[Data to process — start]

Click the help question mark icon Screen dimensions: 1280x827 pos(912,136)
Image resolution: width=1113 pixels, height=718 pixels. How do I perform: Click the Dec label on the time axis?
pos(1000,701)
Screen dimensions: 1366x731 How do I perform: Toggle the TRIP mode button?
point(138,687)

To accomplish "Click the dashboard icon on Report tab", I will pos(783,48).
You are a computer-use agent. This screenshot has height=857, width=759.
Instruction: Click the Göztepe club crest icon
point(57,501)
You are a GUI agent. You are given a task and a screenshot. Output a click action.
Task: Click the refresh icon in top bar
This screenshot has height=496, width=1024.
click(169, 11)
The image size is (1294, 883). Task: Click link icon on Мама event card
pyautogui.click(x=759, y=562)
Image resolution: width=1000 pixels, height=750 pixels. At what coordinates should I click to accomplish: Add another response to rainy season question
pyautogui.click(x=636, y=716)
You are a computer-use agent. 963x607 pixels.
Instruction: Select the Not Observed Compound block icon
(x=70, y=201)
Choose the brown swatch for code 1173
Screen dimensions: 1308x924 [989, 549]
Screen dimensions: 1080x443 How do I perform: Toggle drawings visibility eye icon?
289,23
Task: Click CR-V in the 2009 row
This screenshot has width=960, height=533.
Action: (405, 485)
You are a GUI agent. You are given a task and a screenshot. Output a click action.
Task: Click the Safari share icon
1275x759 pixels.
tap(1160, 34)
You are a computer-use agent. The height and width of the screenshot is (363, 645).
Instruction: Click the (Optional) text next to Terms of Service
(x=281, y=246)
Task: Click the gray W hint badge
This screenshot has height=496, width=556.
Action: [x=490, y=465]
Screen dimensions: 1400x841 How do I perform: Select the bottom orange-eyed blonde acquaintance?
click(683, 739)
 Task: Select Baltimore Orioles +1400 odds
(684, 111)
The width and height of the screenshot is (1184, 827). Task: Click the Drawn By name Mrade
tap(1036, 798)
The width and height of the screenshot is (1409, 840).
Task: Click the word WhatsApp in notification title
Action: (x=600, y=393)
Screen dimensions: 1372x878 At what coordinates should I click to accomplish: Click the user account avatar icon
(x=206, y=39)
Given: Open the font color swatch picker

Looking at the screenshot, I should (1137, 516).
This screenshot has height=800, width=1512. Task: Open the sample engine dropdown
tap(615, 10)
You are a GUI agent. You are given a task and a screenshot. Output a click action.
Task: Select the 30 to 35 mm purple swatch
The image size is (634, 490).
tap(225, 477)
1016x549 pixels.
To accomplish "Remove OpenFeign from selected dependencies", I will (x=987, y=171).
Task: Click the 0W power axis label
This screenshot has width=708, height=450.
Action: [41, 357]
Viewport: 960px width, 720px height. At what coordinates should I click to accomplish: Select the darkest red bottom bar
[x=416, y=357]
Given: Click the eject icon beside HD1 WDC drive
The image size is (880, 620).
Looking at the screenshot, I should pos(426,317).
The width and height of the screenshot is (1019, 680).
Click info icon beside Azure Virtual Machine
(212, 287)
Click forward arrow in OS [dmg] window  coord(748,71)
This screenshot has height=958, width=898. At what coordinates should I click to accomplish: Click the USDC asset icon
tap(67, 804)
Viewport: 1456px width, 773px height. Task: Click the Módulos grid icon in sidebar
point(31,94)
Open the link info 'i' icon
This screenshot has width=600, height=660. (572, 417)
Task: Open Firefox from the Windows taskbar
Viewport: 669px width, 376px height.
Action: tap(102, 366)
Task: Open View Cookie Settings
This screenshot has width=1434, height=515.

[Data to process — finish]

Problem to solve — The line containing "Viewport: 669px width, 376px height." marks the start. Reproduce it and all lines after it through the end of the listing, exactly and alone.

Task result —
Viewport: 669px width, 376px height.
Action: tap(102, 366)
Task: Open View Cookie Settings
This screenshot has width=1434, height=515.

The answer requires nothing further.